With this injection scheme, much sharper and higher peaks were achieved, both as compared to the pinched injection scheme of Runs A1 and A2 and also a conventional cross injector operated under the same injection scheme. As will be understood, the increase in the sharpness of the peaks provides for higher separation efficiency and the increase in the intensity of the peaks provides for higher sensitivity. The higher separation efficiency and sensitivity result at least in part from the shorter and more concentrated sample plugs. Furthermore, for the same cross injector configuration of the present invention, that is, comparing Runs B1 and B2 to Runs A1 and A2, the floating injection scheme, which is a simpler injection scheme than the pinched injection scheme, actually provides higher sensitivity than the pinched injection scheme, without compromising resolution. Moreover, despite the fact that the sample plug length achieved by the floating injection scheme in Run B2 was more than three times the sample plug length of the sample plug achieved by the pinched injection scheme in Run A1, the resolution was improved. In theory, when the sample plug length is shorter than the threshold, its contribution to the plate height should be negligible [12]. These results demonstrate that sufficiently well-shaped sample plugs can be obtained by the cross injector configuration of the present invention without employing the pinched injection scheme. With the cross injector configuration of the present invention, spreading of the sample plug is contained by the geometry of the cross injector. Thus, in marked contrast to conventional cross injectors, the cross injector configuration of the present invention provides improved performance when operated with the floating injection scheme as compared to the pinched injection scheme.

Run C1

A sample plug was injected into a further separation channel 5 and the analytes therein separated in the separation channel 5. In the injection phase, the injection time was 0.5 s, and a voltage of 1.08 kV was applied to the electrode in the sample reservoir 8, the electrode in the sample waste reservoir 11 was grounded, and the electrodes in the buffer reservoirs 15, 17 were floating. In the separation phase, a voltage of 5.40 kV was applied to the buffer supply reservoir 15, the buffer waste reservoir 17 was grounded, and the electrodes in the sample reservoirs 8, 11 were floating.

Run C2

As for Run C1, but with an injection time of 2 s.

Run C3

As for Run C1, but with an injection time of 3 s.

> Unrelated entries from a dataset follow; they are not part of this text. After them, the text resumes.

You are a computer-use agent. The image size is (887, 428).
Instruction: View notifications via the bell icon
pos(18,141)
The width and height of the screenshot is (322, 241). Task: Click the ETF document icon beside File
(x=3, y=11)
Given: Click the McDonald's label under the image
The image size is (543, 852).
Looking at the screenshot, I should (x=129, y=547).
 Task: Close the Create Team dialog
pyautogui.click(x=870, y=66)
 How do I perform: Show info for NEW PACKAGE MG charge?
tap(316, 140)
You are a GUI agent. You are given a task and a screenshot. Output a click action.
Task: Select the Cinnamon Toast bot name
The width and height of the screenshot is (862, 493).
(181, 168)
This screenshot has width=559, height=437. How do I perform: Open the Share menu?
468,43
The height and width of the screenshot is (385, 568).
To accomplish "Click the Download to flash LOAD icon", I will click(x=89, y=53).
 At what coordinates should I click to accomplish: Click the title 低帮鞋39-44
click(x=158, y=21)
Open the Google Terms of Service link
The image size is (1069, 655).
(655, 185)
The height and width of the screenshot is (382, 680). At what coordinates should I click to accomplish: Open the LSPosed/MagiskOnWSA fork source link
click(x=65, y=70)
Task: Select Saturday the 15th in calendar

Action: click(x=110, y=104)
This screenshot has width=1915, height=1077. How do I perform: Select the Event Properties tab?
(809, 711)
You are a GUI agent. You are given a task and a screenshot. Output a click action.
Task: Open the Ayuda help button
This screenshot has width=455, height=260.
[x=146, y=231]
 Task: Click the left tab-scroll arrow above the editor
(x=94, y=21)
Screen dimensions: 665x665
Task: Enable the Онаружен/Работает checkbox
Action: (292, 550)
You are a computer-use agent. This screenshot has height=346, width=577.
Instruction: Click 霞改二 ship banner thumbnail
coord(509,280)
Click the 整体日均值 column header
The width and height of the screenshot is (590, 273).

The results of the measurements for Runs C1, C2, C3 are given in Table 1, with the electropherogram obtained from Run C1 being illustrated in FIG. 5(c). The electropherogram includes peaks for fluorescein (F), FITC (Fc) and degradation products of FITC (Fcd1, Fcd2, Fcd3).

As will be noted, the cross injector configuration of the present invention provides a yet still higher separation efficiency when operated under the simple injection scheme as compared to the floating injection scheme. This improved separation efficiency arises as a result of the shorter injection time required when operating under the simple injection scheme, thereby suppressing the diffusion of the sample during injection. As will be appreciated, the sensitivity increases with the injection time, while the resolution decreases in both the simple and floating injection schemes. For a given peak height, that is, sensitivity, the simple injection scheme yields the best separation. Furthermore, baseline elevation, which is commonly observed in conventional cross injector configurations owing to severe leakage [18], is not observed in the cross injector configurations of the present invention. From a fluorescence image of the injection intersection taken in the separation phase, the analyte flows in the narrow sample channels 9, 13 were observed to withdraw automatically towards the respective sample reservoirs 8, 11, which were left floating.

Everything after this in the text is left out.